Being a card carrying feminist who has been gaming for a long time, I had gotten super good at rolling my eyes at the chain mail bikinis. I wasn’t thrilled by them but I wanted to play the games so I just shrugged, continued playing, and rolled my eyes when other Diablo II players would insist on naming their trade games things like “Oiled Melons”. I got really good at rolling my eyes and ignoring it. Mass Effect reminded me of how good it feels when you don’t have to do that, when you don’t have to put up that little bit of extra mental distance between yourself and the game.

A lot has been written about women and video games in recent years and while it’s certainly a topic on which I like to weigh in, this post is long enough already. And I certainly don’t want to imply that this is the only video game series that’s done things well on the gender front. But suffice to say, it was one of the things that made the Mass Effect series great for me. Though definitely not the only thing. In addition to the above, the character writing is also amazing. I am one of those people that, with a few notable exceptions, does not normally get emotionally involved in the things they’re watching/playing. But these games got me good; by the end, there was barely a single character to whom I wasn’t fiercely attached. Anyway, so if you like the idea of playing a game where you get to befriend excellent aliens in between punching them with your space magic, I’d highly recommend this game. In the mean time, I’ll be over here counting the days until Mass Effect: Andromeda comes out… *drums fingers*

Battlebots:

One of the things that I’ve been trying to do this year is think critically about the reasons why I like the things that I like. Partly because overthinking everything is my jam, but also to help me make good choices in the future, and to inform my own creative efforts. While I won’t bore everyone with the details (often), I am usually pretty good at figuring out the things that appeal to me. Except in this one specific case, which continues to mystify me completely, much to my utter delight.

When I was a kid I adored watching the British television show Robot Wars, so when my household discovered BattleBots (an American robot fighting tournament series) I was keen to wallow in some delicious nostalgia. I was not expecting to get nearly as excited about it as I did. We don’t really go in for sport at our place (I am a very bad Melbournian who has a benign disinterest in AFL), but this is as close as we get. We certainly treat it like a sporting event, complete with heckling and constant homespun commentary.

Why do I like watching robots destroy each other? No idea. I’m not really into spectator sports. My engineering/robotics knowledge is nil. I am not a competitive person. Yet I have watched every episode multiple times now and I am still trying to get my (long-suffering) friends to ‘come and watch robots’ with me. I’m so confused, though also very gratified that some things can still take me completely and utterly by surprise.

Tahini:

Despite always liking hummus and loving halva, I never thought I liked tahini all that much. It was bitter and a little gritty and I always ended up scowling at it. But then I realised that I could bake with it to great effect (the blondies, seriously). And then, inspired by this, I also discovered that I could just mix a wee bit of tahini with honey to taste and eat it with a spoon. So, umm, that’s a thing that I do now. Calcium? Or something.

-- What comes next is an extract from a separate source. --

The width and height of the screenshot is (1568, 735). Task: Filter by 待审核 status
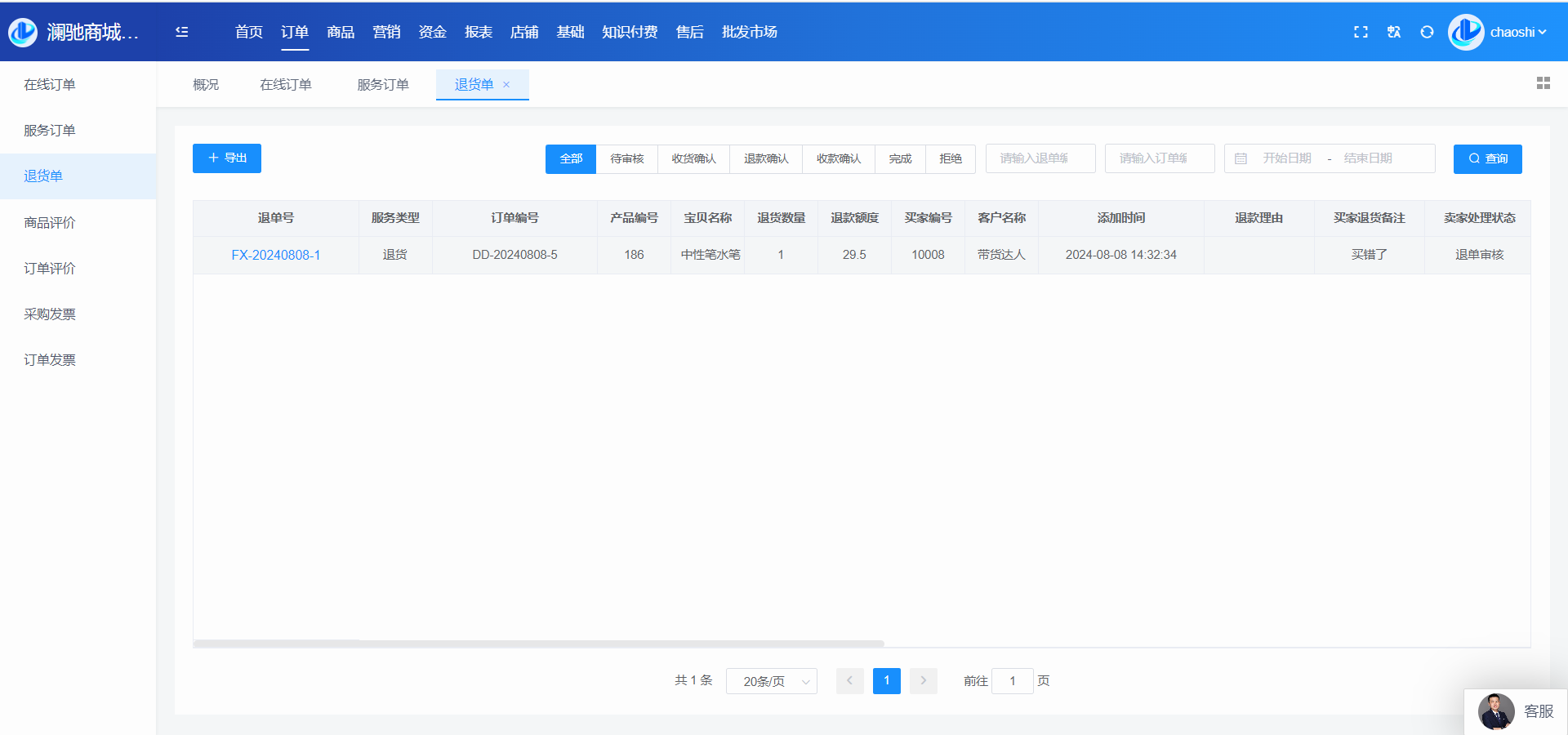pyautogui.click(x=626, y=158)
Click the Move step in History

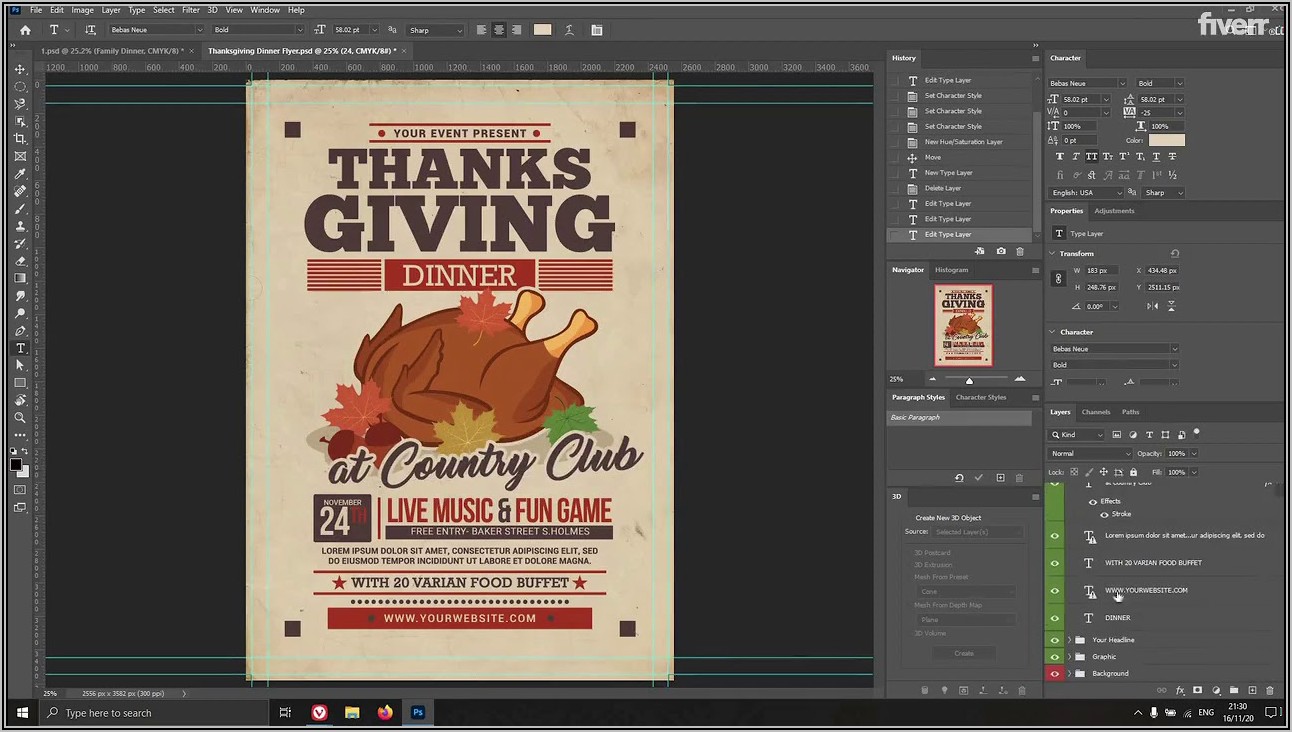(x=933, y=157)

Bangkok Art and Culture Centre (BACC)

So I was lucky enough to end up in Bangkok twice over the course of 2016. Which is pretty awesome, because Bangkok is amazing fun and probably my favourite food destination, period (it’s just so good). There are plenty of interesting things to see and do – it’s a big place – but one attraction that took me pleasantly by surprise was the Bangkok Art and Culture Centre. It’s a contemporary art gallery near the National Stadium BTS station, right next to the infamous MBK Centre (go for the discount shopping and stay for the food court!). We went there on a tip from my brother, and I was blown away by how good it was.

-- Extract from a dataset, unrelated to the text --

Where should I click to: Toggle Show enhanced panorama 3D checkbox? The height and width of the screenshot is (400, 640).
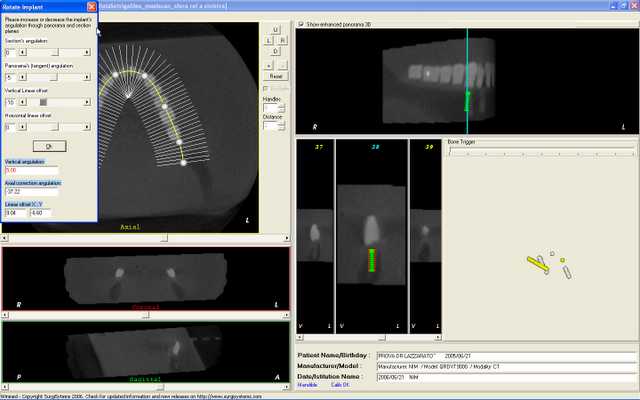301,24
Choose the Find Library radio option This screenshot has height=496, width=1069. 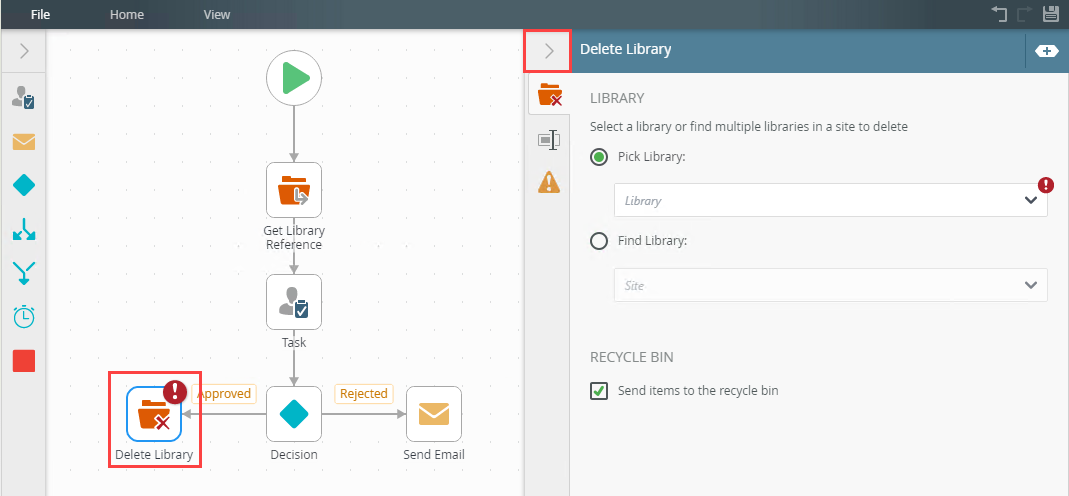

The exhibitions change regularly, but don’t get too hung up on what’s on; just go. I’ve never seen a bad show there; there’s nothing but interesting, beautiful, and accessible contemporary Thai art. If that doesn’t convince you, well, it’s free and air-conditioned and there’s an amazing ice-cream shop inside. Convinced now?

Taking my tea for a walk

Okay, so it’s not always as scenic as the below picture (Goolawah Beach in NSW, for the record). But when you’re going for a brief walk, it’s very nice to drink your tea outside. I’ve even been known to just carry my mug with me when a suitable bottle is nowhere to be found; it’s not the end of the world to just toss it back in your bag when you’re done.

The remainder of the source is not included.